* Objective A *
Condense the paragraph of the helmet review below that begins "As for the straps" into a short bulleted list that keeps its main facts.

* Source extract *
Our local regulations allow for an ECE certified helmet to be allowed on the road but I agree with you the labelling isn’t really there to support the certification.
I was told right from the company that on the chin strap the serial number starting with “E” signifies that it is ECE certified. With a helmet this unique I made sure to take a copy of the brochure which shows both the ECE and DOT certification with me where ever I go.
I agree with one of your posters that the visor could retract a little further into the static piece on top of the helmet.
As for the straps, not sure what the back ones are for but for mine I did have the optional chin piece. It fits in place nice but is a little close to your lips. When riding without this in place there is a tendency for stuff to hit your chin and bounce up under your visor.
As with your test I can’t go to a riding event without getting questions on the helmet or a few people pointing at me.
Being with the veterans group the OD green was the way to go except I had a friend in a sign shop cut me a few matt black maple leafs to put in the center of the flight wing graphics.
Very pleased with the helmet overall and if you want a conversation piece for your ride this is the one to get.”
From “P” (May 2010): “I just purchased the GPA or shall we say the Osbe Tornado Helmet in orange color. The helmet seems to be built extremely well. Pads are very comfortable, knobs and the chin strap seem to be made well. Helmet is very light in weight.
After driving over 50-60 mph, the helmet is very aerodynamic, very little buffeting or vibration. The clear and smoked visor are very easy to get to while riding.
My complaint is, that the visors could go up some more, when not using them. They are a tad in the way, the positive is that it gives you a very good visor.
After reading your review and seeing the incredible graphics in the photos, I found out that Osbe, doesn’t offer those same graphics. Now, it’s a choice of Olive, Orange and Black.
The graphics look as if they are “Stenciled” on, not nearly as nice as it was shown in your review.
Major drawback on this helmet is temperature and venting. There is very little venting, only one on the top, but it does very little.
The helmet seems to heat up, on a hot day, it’s almost unbearable. I had sweat pouring down around my chin and neck onto my bike.
This day was rather hot, about 90 deg. If they were to improve the helmet they would think up a better or more vents for the helmet.
For riding in cooler weather I would very much approve. But I purchased this helmet for Summer wear not Spring or Fall. So I’m back out again shopping for a half or three-quarter helmet.”
From “J.M.”: “The GPA Aircraft helmet is being sold by Osbe as the Demi Jet Tornado.

* Objective B *
Locate each line in the records below that contains the word "Where", and copy those lines.

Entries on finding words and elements
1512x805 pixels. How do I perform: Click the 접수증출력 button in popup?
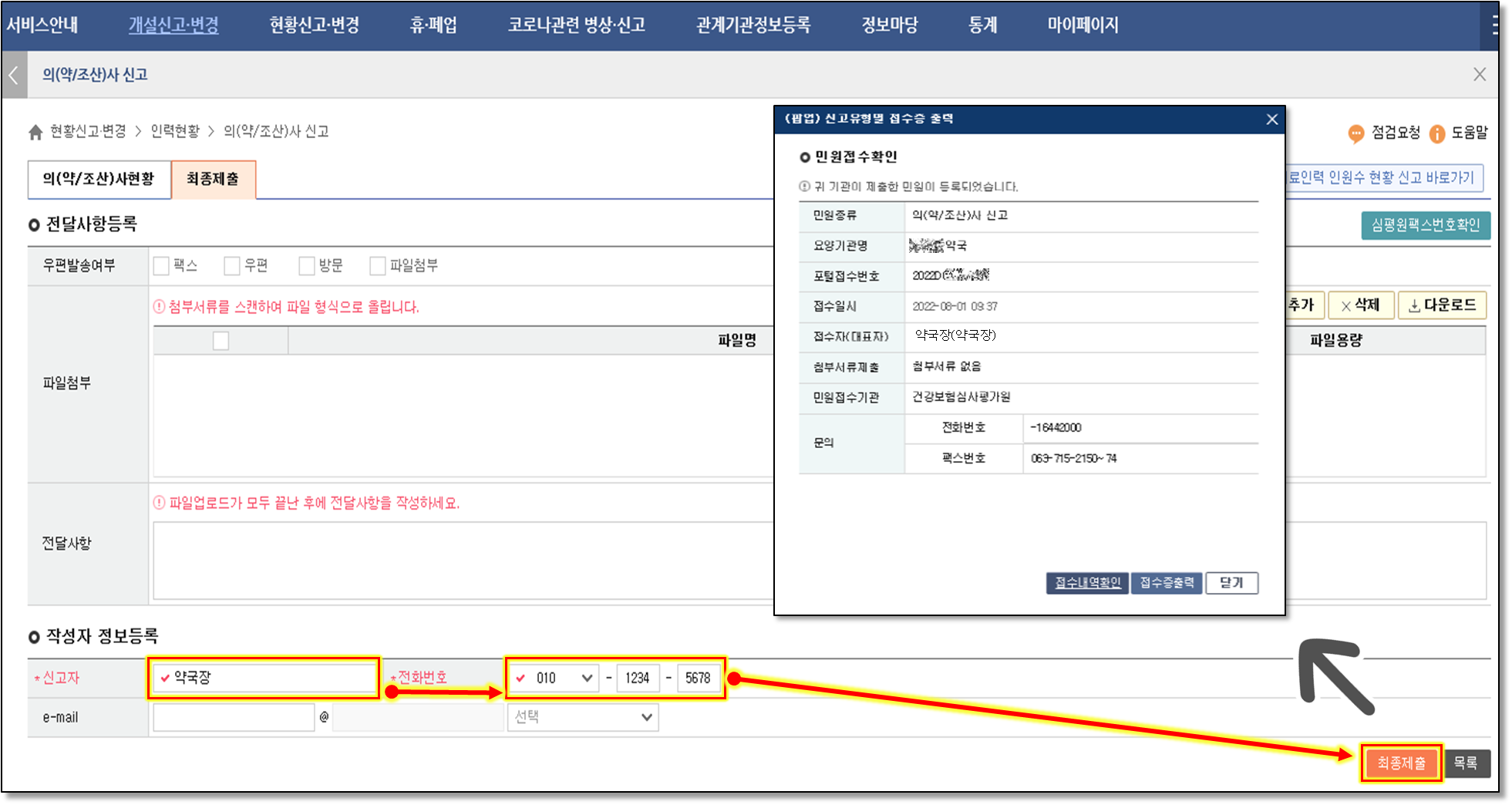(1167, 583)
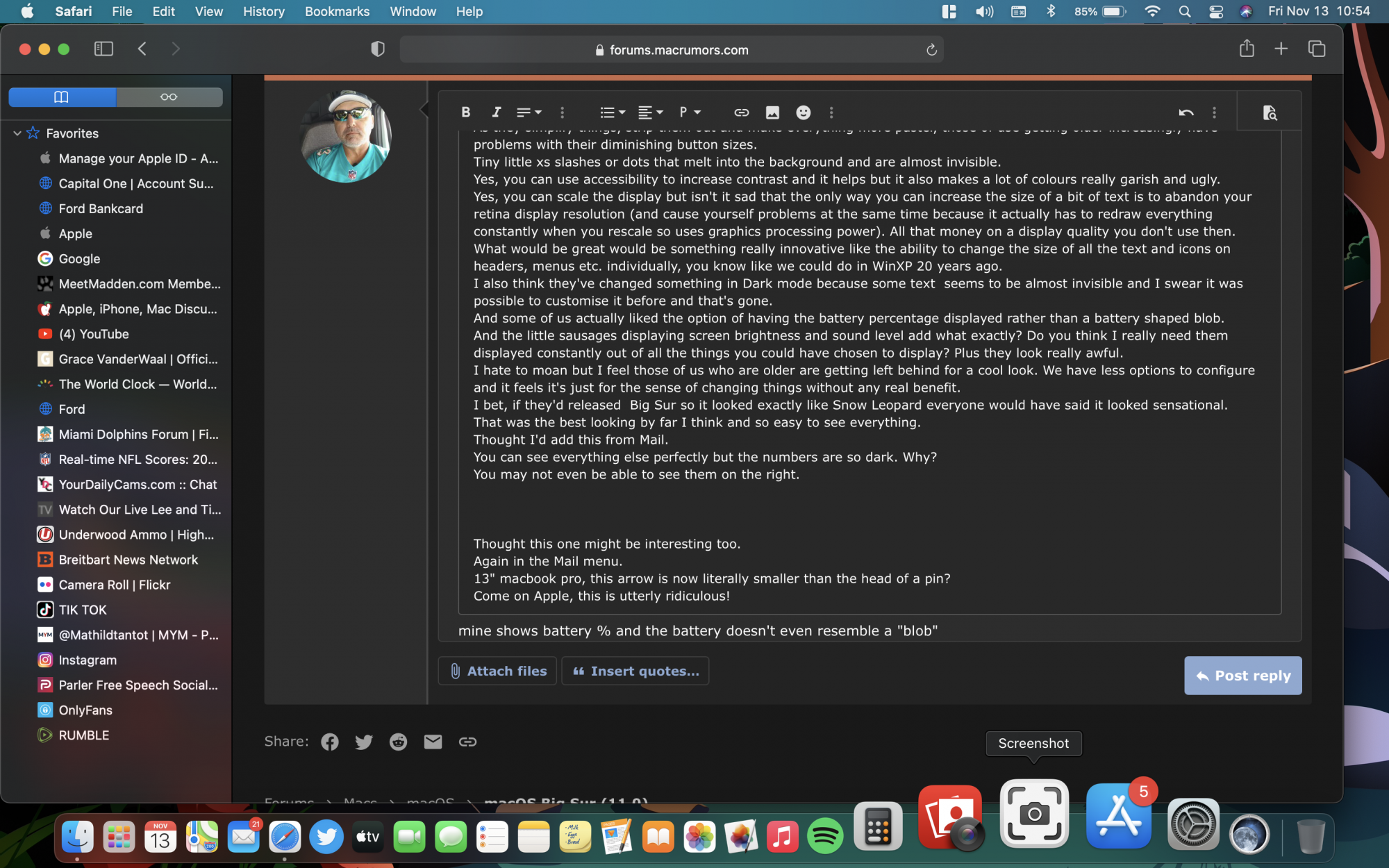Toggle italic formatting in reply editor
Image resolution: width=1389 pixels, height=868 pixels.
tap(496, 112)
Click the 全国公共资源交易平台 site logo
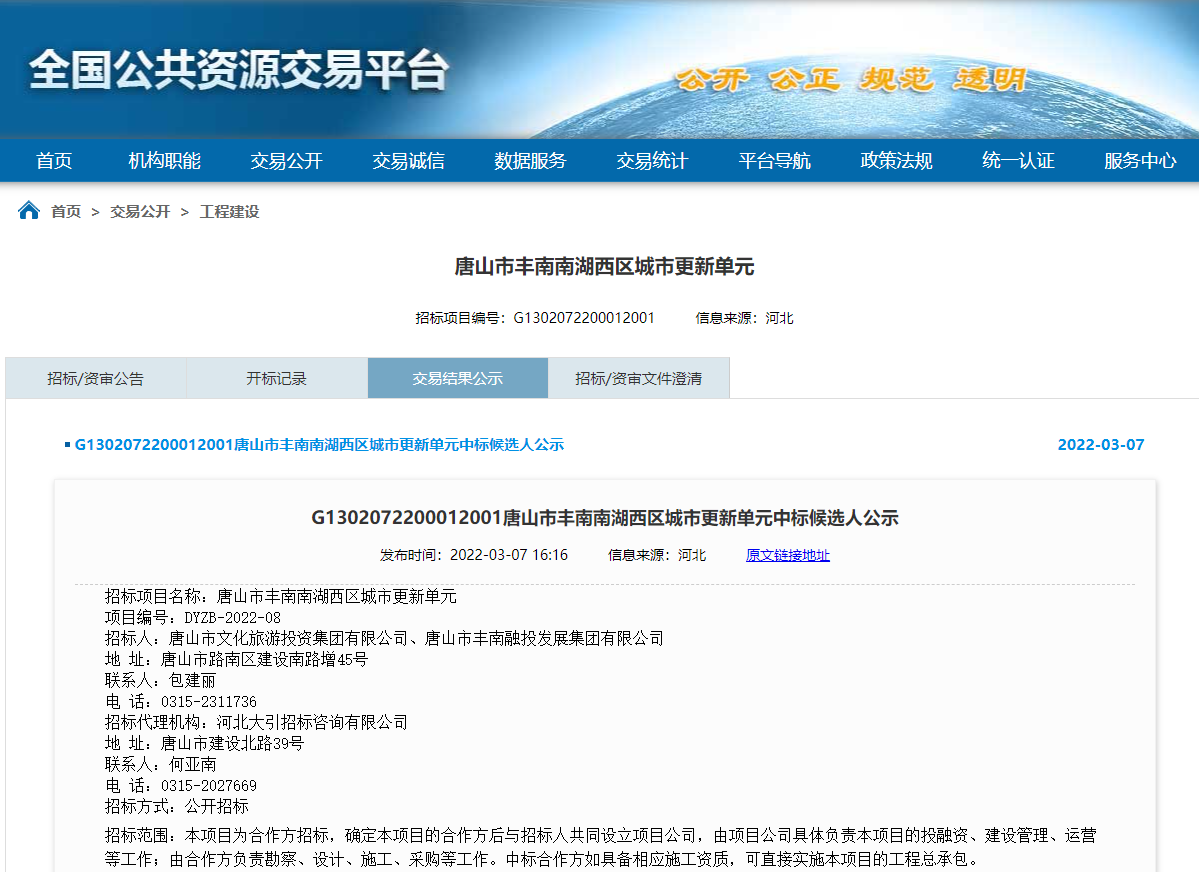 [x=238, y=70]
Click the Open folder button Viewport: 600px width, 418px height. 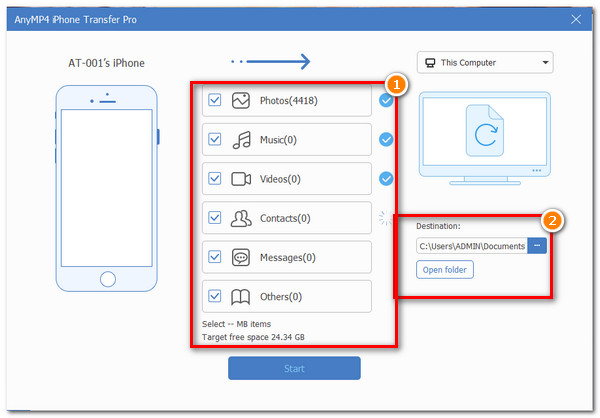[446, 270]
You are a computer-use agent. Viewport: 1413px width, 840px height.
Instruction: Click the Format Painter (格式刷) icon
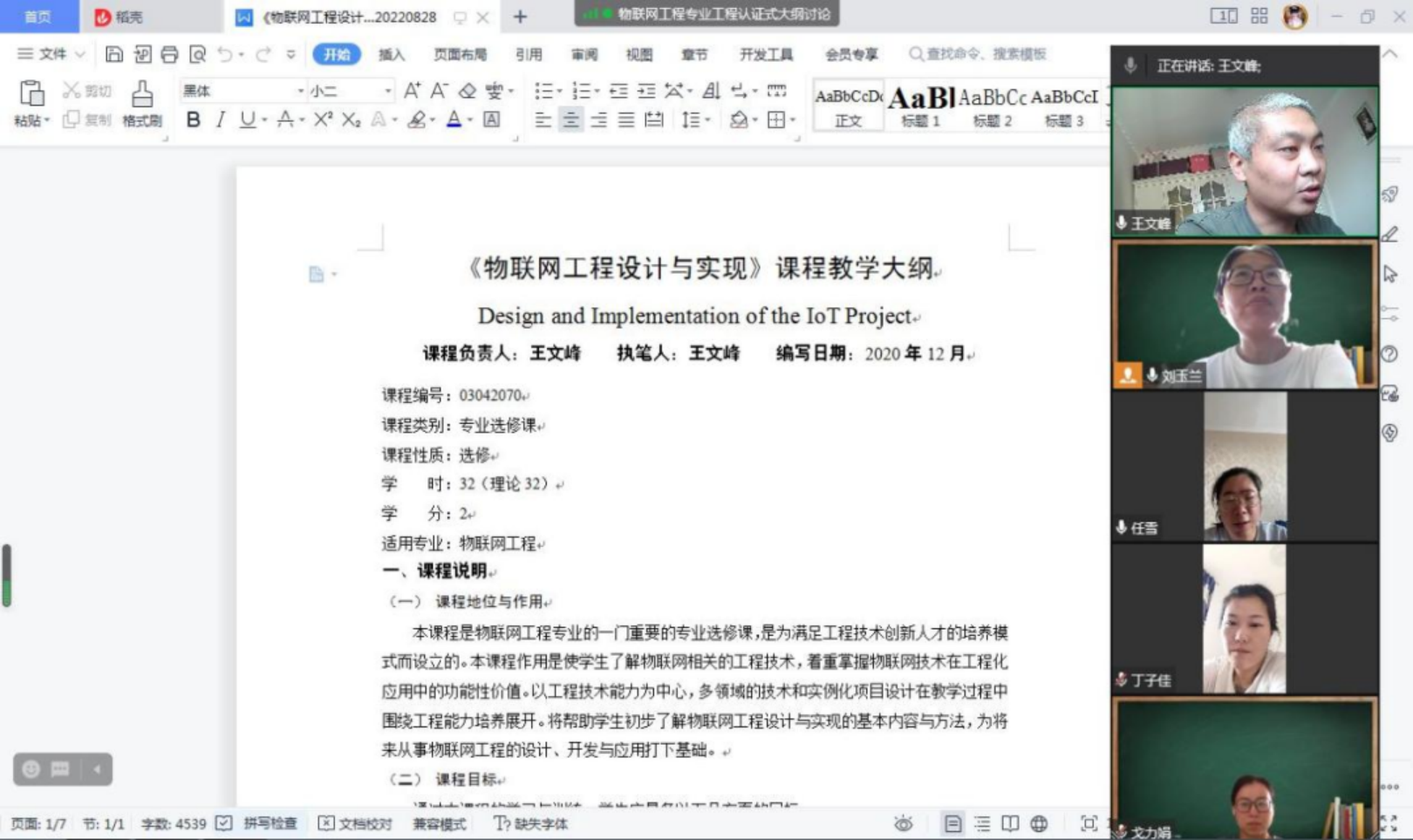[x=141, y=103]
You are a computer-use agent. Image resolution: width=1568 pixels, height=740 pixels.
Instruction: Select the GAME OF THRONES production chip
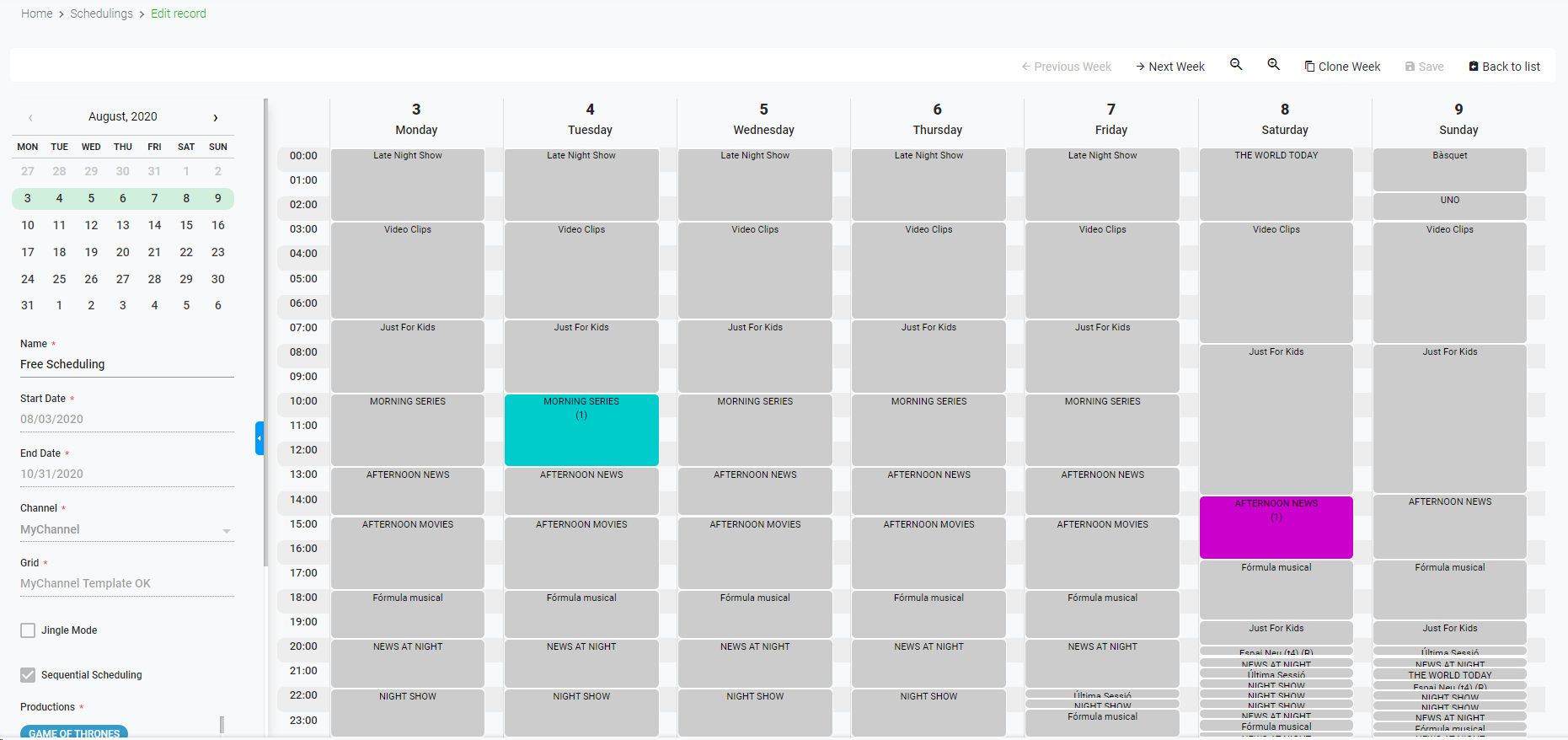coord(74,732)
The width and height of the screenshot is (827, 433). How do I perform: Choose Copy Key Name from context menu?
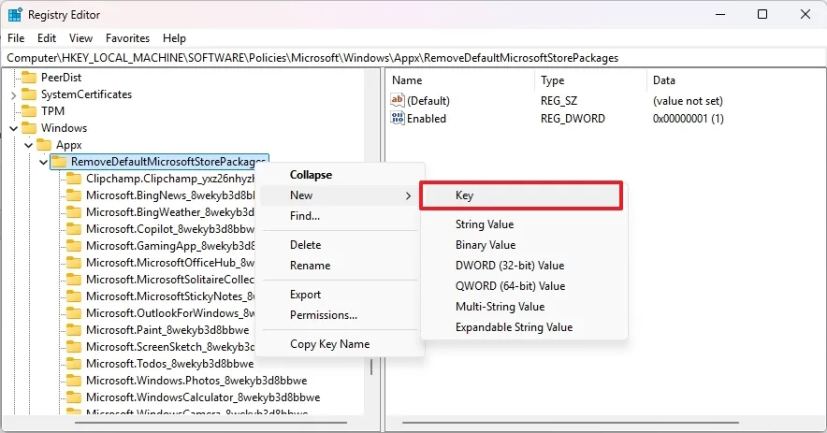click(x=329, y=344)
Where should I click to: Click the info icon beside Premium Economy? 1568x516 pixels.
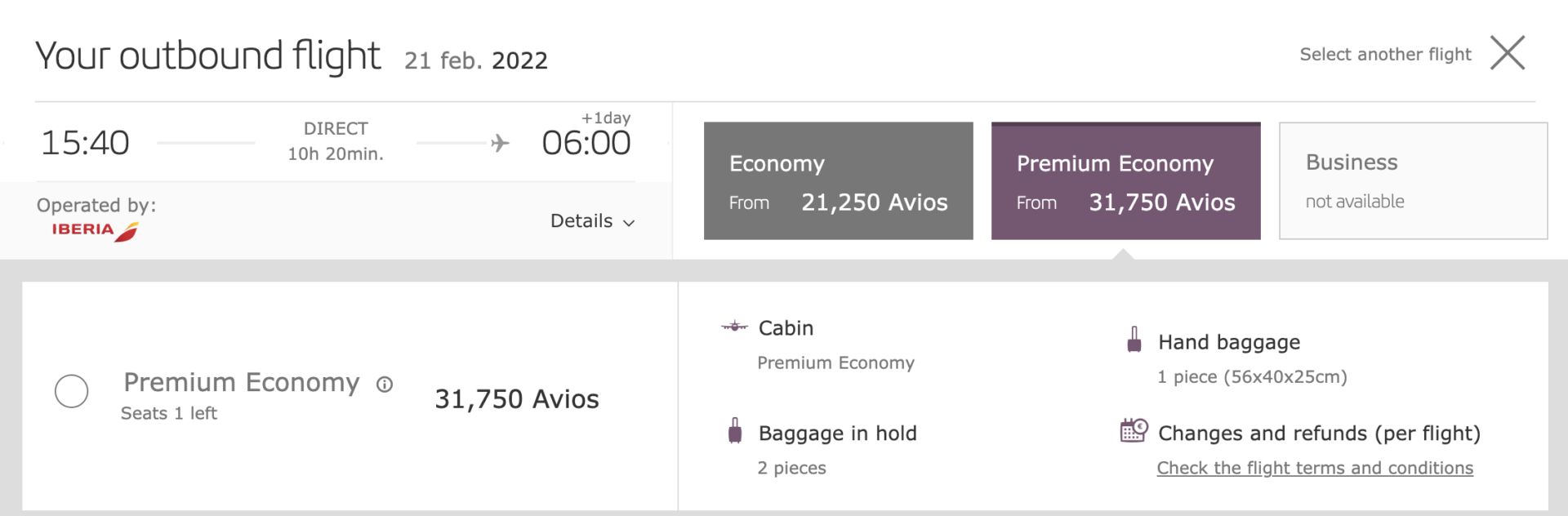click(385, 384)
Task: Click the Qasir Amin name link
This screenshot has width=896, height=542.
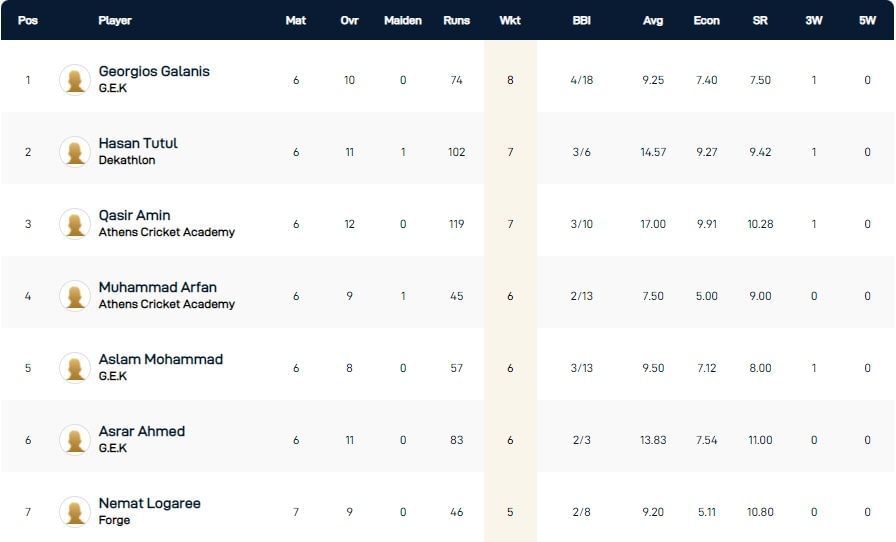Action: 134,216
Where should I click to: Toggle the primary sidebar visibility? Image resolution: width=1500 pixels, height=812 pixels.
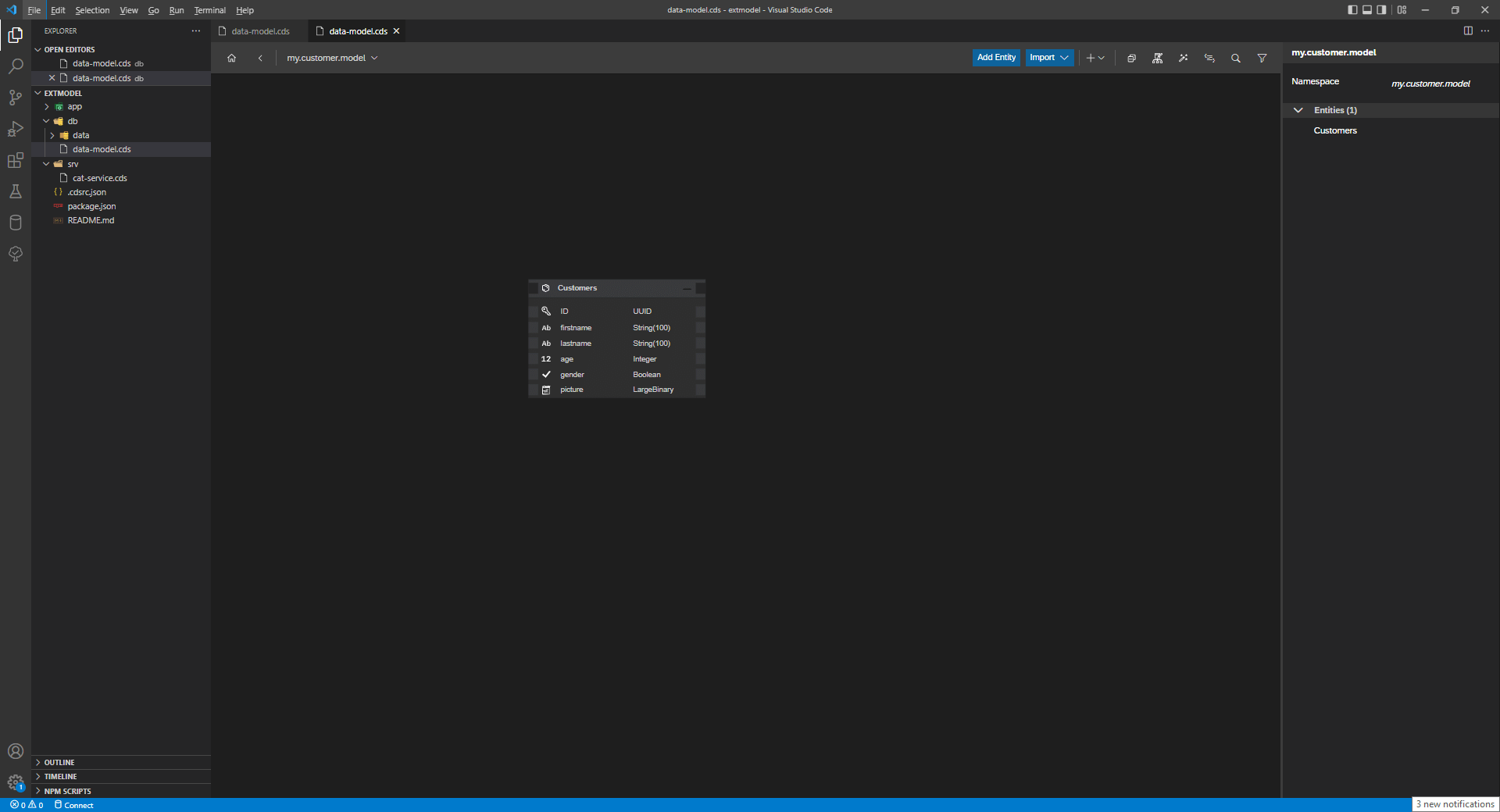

* Exercise answer A *
- The writer is unsure what the back straps are for.
- The writer had the optional chin piece.
- The chin piece fits well but sits a little close to the lips.
- Without the chin piece, debris tends to hit the chin and bounce up under the visor.

* Exercise answer B *
Where should I click to: Click the info icon beside Premium Economy? 1568x516 pixels.
Where should I click to: Toggle the primary sidebar visibility? Image resolution: width=1500 pixels, height=812 pixels.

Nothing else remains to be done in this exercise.